Я с женой много лет чувствовал эту угрозу для жизни, не имея возможности защититься от нее. Со стороны может показаться, что мы избежали ее, не пострадав. Как мы выяснили в полиции — а каждый знал окольные пути, которыми можно было это сделать, — депортация нас была назначена на 14 апреля 1945 года. Других назначенных к депортации уже вывозили в лагеря в предшествующие недели. 1 апреля Гейдельберг заняли американцы. Я, немец, не могу забыть, как мне и моей жене спасли жизнь американцы — спасли от немцев, которые хотели убить нас от имени национал — социалистического немецкого государства.
Мне нет нужды в подробностях повествовать здесь о своих переживаниях с 1933 по 1945 год. С 1933 года меня лишили возможности принимать участие в управлении университетом, в 1937 году отняли право преподавать, с 1938 года запретили что- либо публиковать. Общее и главное ощущение от всего было — утрата правовых гарантий в собственном государстве. Заставить забыть эту бесправность, оставленность на произвол судьбы не могли ни хорошее отношение отдельных людей, не порвавших со мной, ни поддержка друзей, которые за одним — единственным исключением остались верны мне, ни помощь торговцев и ремесленников, которую они оказывали моей жене, ни глубокая внутренняя связь с ближними. Все это, конечно, действовало благотворно. У меня оставалось чувство общности с немцами и сознание принадлежности к ним — хотя и в сочетании с ясным пониманием, что эти немцы, ставшие для нас теперь подлинными, настоящими немцами, составляли незначительное меньшинство. Националисты и национал — социалисты в своих речах, в печати и в практических действиях пытались доказать, что это меньшинство чуждо сущности немецкого народа, а мы волей- неволей вынуждены были в той ситуации держаться прямо противоположного мнения. Мы опирались на поддержку меньшинства, хотя я и позволил себе принять (не особенно, впрочем, результативную) личную помощь со стороны некоторых членов национал — социалистической партии, когда обращался к официальным инстанциям с устными апелляциями. Но в некоторых случаях я оставлял подобные затеи, не говоря ни слова, — когда один из пронацистски настроенных профессоров, например, заявил мне, что меры против евреев — это, в принципе, дело правильное, но он посмотрит, нельзя ли что-то сделать для моей жены. Или, когда другой такой же профессор спросил меня — а не виновата ли в чем моя жена?

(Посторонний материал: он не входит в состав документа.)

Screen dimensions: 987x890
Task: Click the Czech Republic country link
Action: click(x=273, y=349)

В этой ситуации, в условиях постоянно возрастающей опасности, в полном бессилии, действуя с продуманной осторожностью, осмотрительно ведя себя с гестапо и с нацистскими чиновниками и приняв решение не совершать никаких поступков и не говорить никаких слов, за которые нельзя было бы ответить, — однако пребывая уже в пассивной готовности принять наказание, мы находились на протяжении двенадцати лет.

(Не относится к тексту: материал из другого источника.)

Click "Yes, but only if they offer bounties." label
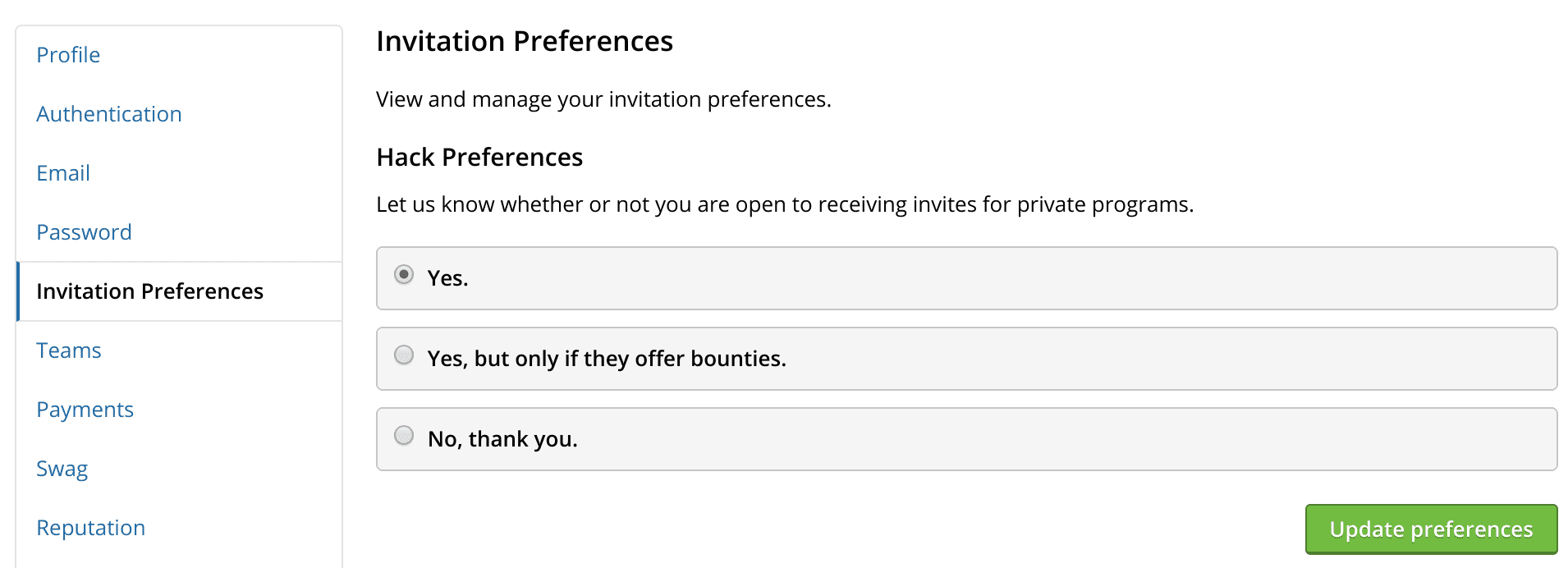 click(x=607, y=359)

Это было самое время для раздумий — тем более, что материальные условия для жизни оставались хорошими. В соответствии с параграфами инструкций я получал не только пенсию — меня снабжали также продуктами питания и углем. Конечно, не было никакой реальной надежды дожить до краха тирании и увидеть, что будет потом. Когда один молодой друг в 1938 году сказал мне: «Зачем вы пишете? Ведь это никогда не будет напечатано! Настанет день — и все ваши рукописи сожгут!», я с вызовом ответил: «Кто знает! Мне доставляет радость писать. То, что я думаю, становится при этом яснее, и наконец — если вдруг произойдет переворот, я не хочу встретить его с пустыми руками».

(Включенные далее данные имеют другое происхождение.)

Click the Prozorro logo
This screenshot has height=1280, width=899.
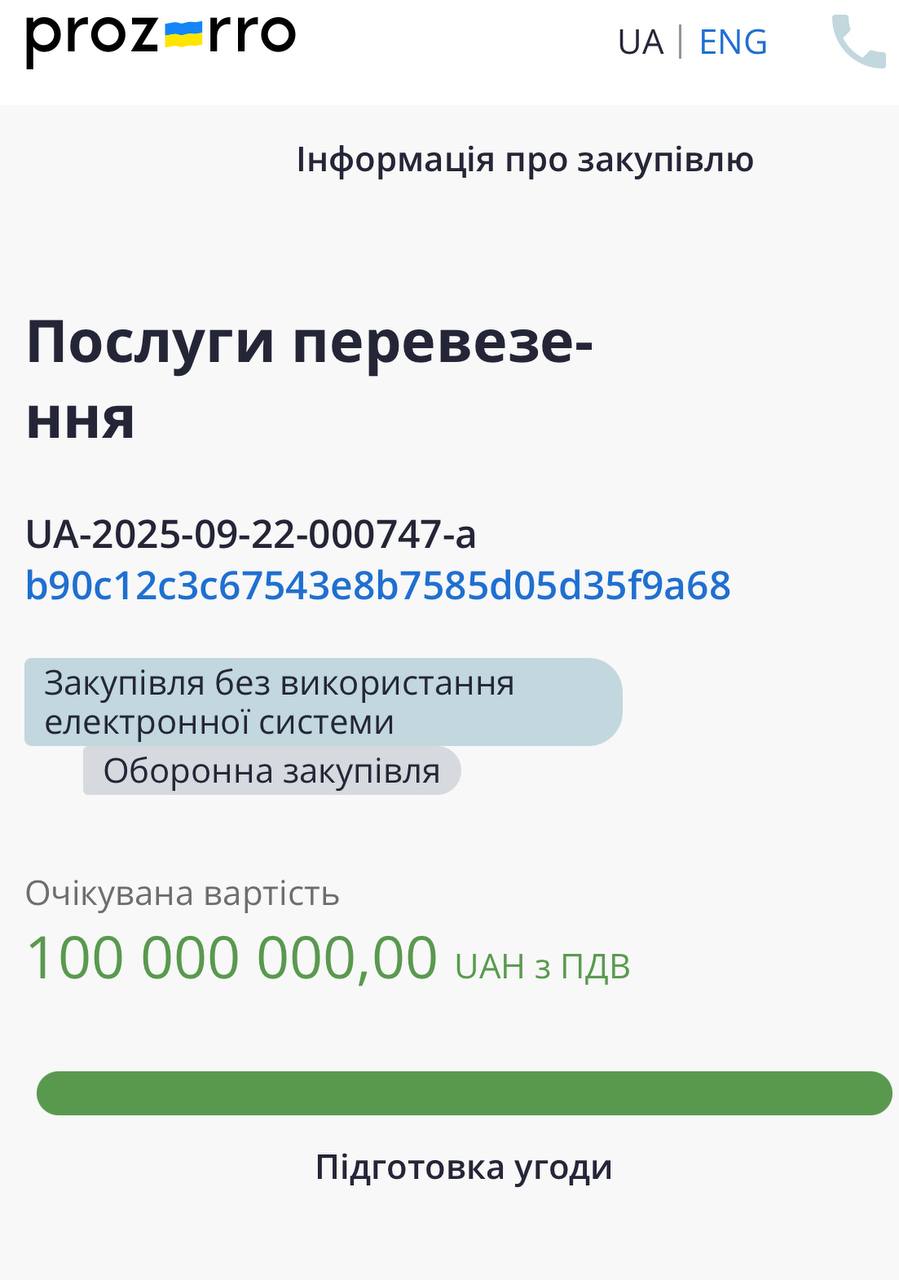click(x=160, y=38)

До весны 1939 года я имел счастье дружить с Генрихом Циммером, индологом, которого тогда заставили эмигрировать с семьей вначале в Англию, а затем в США. Это были последние интеллектуальные беседы, которые я вел в Гейдельберге— по широкому кругу тем, проникновенные и глубокие. Он одарил меня из сокровищницы своих неисчерпаемых познаний, хотел позаботиться о моей судьбе, снабдил множеством литературы и переводов из китайского и индийского миров.
Но эти двенадцать лет означали вступление в особую жизнь. С одной стороны, произошло внутреннее отстранение от Германии как политического образования. За бесконечно малым исключением немцы — включая моих старых друзей — страстно желали немецкой победы, тогда как я в атмосфере ликования отчаянно озирался по сторонам в поисках какого-нибудь признака, который говорил бы об ином повороте событий. Я черпал мужество в позиции Черчилля и в его речах сентября 1940 года. Уже в 1936 году я стал надеяться на то, что войска союзников вступят в Германию — я страстно желал этого с 1933 года. Теперь все мои надежды были связаны с поражением гитлеровской Германии и полной ее ликвидацией — с тем, чтобы выжившие немцы смогли, держась своих корней, по — новому и подобающим образом построить свою жизнь.